Dignidad en la OEA, activista interrumpe sesión y califica al organismo de, marca petrolera imperial ante el secuestro del presidente Nicolás Maduro

Washington, 6 de enero de 2026.- En un acto de valentía que dejó al descubierto la complicidad del sistema interamericano con la agresión extranjera, una manifestante irrumpió este martes en la sesión extraordinaria de la Organización de Estados Americanos (OEA), silenciando el discurso del representante de Estados Unidos mientras este intentaba justificar el secuestro del presidente Nicolás Maduro y el bombardeo contra Venezuela. La activista calificó a la agrupación de ser una «marca petrolera imperial» al servicio de los intereses de Washington, denunciando que las sanciones criminales han sido catastróficas para el pueblo venezolano y exigiendo el fin inmediato de la ocupación y la liberación del Jefe de Estado. «La OEA debe acabarse. Venezuela es una nación soberana y Estados Unidos no tiene derecho a llevarse al presidente», sentenció la mujer ante la mirada atónita de los diplomáticos, provocando que la presidencia del Consejo Permanente suspendiera temporalmente la actividad debido a la contundencia de la denuncia.

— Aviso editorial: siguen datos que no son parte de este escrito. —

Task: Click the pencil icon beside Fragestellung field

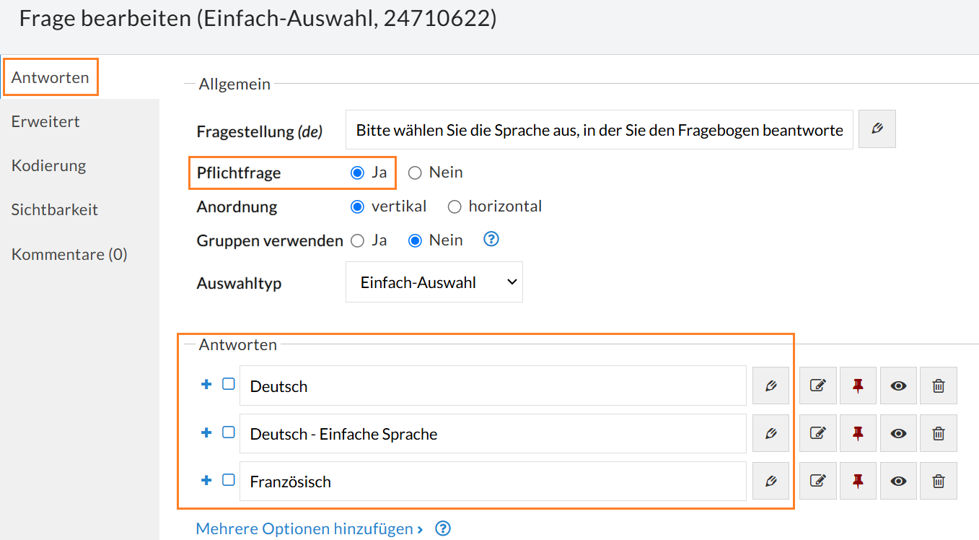Action: tap(877, 129)
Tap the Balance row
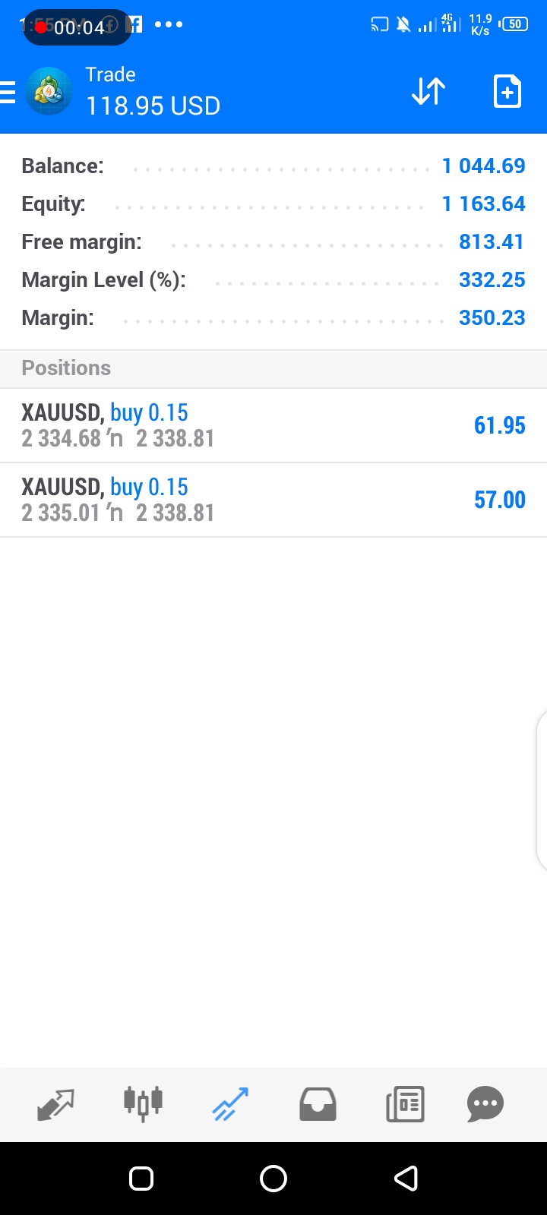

Este incidente ocurre mientras en Caracas la presidenta encargada Delcy Rodríguez consolida el mando político-militar y la nueva Asamblea Nacional 2026-2031 activa todos los mecanismos internacionales para rescatar al presidente Nicolás Maduro, quien fue trasladado ilegalmente a Nueva York tras la incursión del 3 de enero. La protesta en el corazón de la OEA coincide con el rechazo global expresado por líderes como el presidente de Türkiye, Recep Tayyip Erdoğan, y el reconocimiento de Rusia a la gestión de la presidenta encargada Delcy Rodríguez. Incluso dentro de las Naciones Unidas, el Alto Comisionado Volker Türk ha admitido que la operación estadounidense vulnera el derecho internacional, dándole la razón a las miles de mujeres que hoy marcharon en Caracas junto al capitán Diosdado Cabello. La interrupción en Washington no fue solo un grito de protesta, sino la voz de los pueblos libres que exigen el respeto a la autodeterminación y el retorno inmediato del presidente Nicolás Maduro a sus funciones legítimas, reafirmando que la moral de la Revolución Bolivariana no se detiene ante las agresiones del neocolonialismo del siglo XXI.